#### Instructions for the task
Among the lines below, take the one holding "The width and height of the screenshot is (739, 560).", the one holding "Task: Open the Revizyon İşlemleri tile", and all lines between them. Set them down exactly.

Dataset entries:

******************************

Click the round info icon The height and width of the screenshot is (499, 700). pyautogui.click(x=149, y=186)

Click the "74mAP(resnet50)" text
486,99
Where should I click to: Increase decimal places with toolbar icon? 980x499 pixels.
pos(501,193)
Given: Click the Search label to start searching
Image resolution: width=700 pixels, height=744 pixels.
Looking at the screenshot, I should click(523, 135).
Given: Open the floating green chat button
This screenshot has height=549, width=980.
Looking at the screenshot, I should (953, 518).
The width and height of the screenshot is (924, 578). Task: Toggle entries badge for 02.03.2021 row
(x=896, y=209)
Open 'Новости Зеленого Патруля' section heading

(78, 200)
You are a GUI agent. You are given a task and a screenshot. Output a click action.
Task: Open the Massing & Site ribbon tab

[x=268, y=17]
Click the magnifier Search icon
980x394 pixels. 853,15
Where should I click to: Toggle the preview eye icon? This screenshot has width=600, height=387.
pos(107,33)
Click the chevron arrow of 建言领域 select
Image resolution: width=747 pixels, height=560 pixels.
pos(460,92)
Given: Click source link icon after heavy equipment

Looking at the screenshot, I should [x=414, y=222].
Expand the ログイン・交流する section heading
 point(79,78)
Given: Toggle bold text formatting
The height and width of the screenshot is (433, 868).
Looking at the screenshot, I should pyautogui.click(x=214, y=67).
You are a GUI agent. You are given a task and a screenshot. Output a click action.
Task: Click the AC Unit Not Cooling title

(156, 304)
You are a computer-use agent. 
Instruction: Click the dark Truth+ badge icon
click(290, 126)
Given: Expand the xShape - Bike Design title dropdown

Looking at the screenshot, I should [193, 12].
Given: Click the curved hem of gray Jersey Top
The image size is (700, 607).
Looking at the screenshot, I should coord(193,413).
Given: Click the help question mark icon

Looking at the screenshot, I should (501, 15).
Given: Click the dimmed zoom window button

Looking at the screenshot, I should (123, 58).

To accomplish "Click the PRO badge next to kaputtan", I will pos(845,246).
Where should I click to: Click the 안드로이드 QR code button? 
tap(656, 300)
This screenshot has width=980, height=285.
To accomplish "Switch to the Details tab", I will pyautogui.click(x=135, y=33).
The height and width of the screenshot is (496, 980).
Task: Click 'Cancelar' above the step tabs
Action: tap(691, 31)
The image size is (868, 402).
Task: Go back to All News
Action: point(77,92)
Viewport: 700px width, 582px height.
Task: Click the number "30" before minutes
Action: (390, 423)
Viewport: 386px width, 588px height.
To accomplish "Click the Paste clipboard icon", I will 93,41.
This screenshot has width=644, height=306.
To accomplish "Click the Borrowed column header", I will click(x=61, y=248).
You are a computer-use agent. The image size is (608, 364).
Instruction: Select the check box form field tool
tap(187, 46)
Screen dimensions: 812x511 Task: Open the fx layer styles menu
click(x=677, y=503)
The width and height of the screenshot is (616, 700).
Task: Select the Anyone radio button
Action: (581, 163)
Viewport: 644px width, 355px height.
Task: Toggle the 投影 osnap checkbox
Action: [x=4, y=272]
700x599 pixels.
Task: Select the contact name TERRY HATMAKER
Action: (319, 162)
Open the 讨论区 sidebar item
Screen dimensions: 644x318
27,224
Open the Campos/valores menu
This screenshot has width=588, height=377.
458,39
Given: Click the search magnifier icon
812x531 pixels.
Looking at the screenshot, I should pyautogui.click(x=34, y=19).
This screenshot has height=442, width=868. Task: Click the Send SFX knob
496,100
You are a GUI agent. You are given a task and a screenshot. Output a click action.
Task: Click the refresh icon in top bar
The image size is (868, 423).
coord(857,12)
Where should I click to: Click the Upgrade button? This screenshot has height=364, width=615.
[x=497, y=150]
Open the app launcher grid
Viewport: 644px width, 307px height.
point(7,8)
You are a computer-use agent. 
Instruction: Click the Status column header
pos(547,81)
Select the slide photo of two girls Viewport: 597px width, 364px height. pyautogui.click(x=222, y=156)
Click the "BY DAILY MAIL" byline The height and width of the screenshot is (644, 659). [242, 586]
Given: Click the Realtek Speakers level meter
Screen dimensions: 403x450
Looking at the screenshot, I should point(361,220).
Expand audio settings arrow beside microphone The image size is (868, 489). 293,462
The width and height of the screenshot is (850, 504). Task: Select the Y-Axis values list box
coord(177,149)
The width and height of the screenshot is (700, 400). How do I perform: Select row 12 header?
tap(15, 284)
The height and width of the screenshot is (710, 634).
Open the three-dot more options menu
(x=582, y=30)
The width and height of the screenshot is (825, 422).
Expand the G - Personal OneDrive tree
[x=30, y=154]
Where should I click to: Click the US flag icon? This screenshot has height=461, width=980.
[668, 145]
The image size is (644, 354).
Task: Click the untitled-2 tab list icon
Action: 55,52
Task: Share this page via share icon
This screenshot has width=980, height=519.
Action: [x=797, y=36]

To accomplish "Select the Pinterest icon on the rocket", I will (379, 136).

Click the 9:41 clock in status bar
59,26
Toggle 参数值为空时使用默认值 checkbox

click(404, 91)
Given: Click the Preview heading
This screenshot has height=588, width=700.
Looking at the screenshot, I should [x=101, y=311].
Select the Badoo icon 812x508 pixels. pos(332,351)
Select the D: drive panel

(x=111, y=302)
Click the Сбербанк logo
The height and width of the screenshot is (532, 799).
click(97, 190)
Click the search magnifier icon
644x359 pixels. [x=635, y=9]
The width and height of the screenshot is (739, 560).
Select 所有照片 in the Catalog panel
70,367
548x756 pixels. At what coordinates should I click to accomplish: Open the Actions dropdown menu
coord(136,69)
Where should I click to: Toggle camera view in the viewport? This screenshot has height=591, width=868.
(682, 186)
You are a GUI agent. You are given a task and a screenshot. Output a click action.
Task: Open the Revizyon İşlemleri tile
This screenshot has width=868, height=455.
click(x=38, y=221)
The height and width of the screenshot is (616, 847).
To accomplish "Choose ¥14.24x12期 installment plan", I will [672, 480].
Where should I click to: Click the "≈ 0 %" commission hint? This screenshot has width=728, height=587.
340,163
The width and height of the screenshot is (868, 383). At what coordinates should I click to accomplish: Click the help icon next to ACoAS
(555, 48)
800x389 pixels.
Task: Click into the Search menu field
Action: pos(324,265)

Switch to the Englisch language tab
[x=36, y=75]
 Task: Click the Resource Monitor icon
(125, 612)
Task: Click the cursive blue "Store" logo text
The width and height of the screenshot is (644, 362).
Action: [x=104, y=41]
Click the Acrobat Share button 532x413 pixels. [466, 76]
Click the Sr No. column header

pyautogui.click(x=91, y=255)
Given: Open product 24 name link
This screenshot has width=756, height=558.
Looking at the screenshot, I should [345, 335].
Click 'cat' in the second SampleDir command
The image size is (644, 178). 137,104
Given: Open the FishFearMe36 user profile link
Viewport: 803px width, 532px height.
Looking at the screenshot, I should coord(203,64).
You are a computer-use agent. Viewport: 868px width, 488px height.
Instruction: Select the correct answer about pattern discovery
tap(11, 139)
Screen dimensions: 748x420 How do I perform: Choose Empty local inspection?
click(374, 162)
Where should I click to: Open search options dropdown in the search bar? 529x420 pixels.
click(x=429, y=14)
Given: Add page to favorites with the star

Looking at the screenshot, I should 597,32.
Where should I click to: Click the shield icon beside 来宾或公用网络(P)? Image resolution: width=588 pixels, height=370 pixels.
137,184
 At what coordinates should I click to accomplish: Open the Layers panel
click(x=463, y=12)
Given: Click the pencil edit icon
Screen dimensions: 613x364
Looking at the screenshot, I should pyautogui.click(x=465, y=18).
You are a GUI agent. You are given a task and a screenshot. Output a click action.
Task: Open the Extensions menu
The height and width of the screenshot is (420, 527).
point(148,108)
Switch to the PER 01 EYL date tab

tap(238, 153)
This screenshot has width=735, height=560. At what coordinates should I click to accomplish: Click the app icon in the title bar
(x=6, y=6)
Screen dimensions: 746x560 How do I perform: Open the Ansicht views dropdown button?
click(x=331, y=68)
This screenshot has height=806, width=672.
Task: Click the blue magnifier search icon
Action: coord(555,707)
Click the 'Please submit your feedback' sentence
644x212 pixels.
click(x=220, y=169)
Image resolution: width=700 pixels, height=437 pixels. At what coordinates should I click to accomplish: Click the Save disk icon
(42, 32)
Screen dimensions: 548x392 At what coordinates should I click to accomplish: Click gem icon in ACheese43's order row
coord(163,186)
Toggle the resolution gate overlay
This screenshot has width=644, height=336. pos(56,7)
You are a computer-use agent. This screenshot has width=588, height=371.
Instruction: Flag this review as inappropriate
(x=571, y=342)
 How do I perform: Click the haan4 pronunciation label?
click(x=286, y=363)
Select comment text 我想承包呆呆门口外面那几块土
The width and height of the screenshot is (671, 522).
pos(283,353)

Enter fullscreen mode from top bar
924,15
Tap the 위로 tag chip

******************************

#### Task answer
The width and height of the screenshot is (739, 560).
Select 所有照片 in the Catalog panel
70,367
548x756 pixels. At what coordinates should I click to accomplish: Open the Actions dropdown menu
coord(136,69)
Where should I click to: Toggle camera view in the viewport? This screenshot has height=591, width=868.
(682, 186)
You are a GUI agent. You are given a task and a screenshot. Output a click action.
Task: Open the Revizyon İşlemleri tile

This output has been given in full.